Heterochelus bivittatus

Scientific classification
- Kingdom: Animalia
- Phylum: Arthropoda
- Class: Insecta
- Order: Coleoptera
- Suborder: Polyphaga
- Infraorder: Scarabaeiformia
- Family: Scarabaeidae
- Genus: Heterochelus
- Species: H. bivittatus
- Binomial name: Heterochelus bivittatus Burmeister, 1844

= Heterochelus bivittatus =

- Genus: Heterochelus
- Species: bivittatus
- Authority: Burmeister, 1844

Species of beetle

Heterochelus bivittatus is a species of beetle of the family Scarabaeidae. It is found in South Africa (Northern Cape).

== Description ==
Adults reach a length of about 7.5-8.5 mm. Males are black, with the elytra and the hind legs shining red and the pronotum with a median longitudinal line of white. The elytra have a discoidal line of similar scales. The scutellum, abdomen and pygidium are clothed with contiguous white scales, but the latter has a median longitudinal hairless line which does not reach to the apex.
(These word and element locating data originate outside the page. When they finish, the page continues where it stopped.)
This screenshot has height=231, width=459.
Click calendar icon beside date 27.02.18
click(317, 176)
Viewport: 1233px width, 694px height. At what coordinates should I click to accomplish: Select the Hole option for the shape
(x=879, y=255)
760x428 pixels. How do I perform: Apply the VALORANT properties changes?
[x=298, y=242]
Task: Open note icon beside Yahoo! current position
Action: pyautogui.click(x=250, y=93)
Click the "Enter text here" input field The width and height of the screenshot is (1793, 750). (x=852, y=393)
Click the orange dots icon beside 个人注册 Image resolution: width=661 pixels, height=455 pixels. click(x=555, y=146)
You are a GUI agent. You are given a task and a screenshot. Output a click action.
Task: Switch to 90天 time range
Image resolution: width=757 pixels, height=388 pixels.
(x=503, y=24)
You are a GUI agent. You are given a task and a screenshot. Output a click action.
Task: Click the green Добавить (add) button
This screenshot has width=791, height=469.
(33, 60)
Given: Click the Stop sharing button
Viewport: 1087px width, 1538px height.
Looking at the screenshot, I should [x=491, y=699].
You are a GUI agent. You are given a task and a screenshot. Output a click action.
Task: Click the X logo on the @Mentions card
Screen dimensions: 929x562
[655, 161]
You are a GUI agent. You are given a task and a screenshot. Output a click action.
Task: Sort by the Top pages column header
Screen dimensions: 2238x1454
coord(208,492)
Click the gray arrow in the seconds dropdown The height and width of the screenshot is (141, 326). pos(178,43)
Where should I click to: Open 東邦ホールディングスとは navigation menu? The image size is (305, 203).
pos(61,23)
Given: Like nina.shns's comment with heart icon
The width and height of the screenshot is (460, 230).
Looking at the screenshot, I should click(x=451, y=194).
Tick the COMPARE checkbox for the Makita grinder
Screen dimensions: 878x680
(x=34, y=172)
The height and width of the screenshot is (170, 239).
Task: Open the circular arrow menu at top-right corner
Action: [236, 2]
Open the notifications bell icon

Females are similar to males, but the elytra are more distinctly costulate. The median line on the pronotum and the discoidal one on the elytra are white as in males, and so is the scutellum, but the scales on the abdomen and pygidium are yellow, and the latter has three elongate, dark patches, the median of which is more elongate than the others.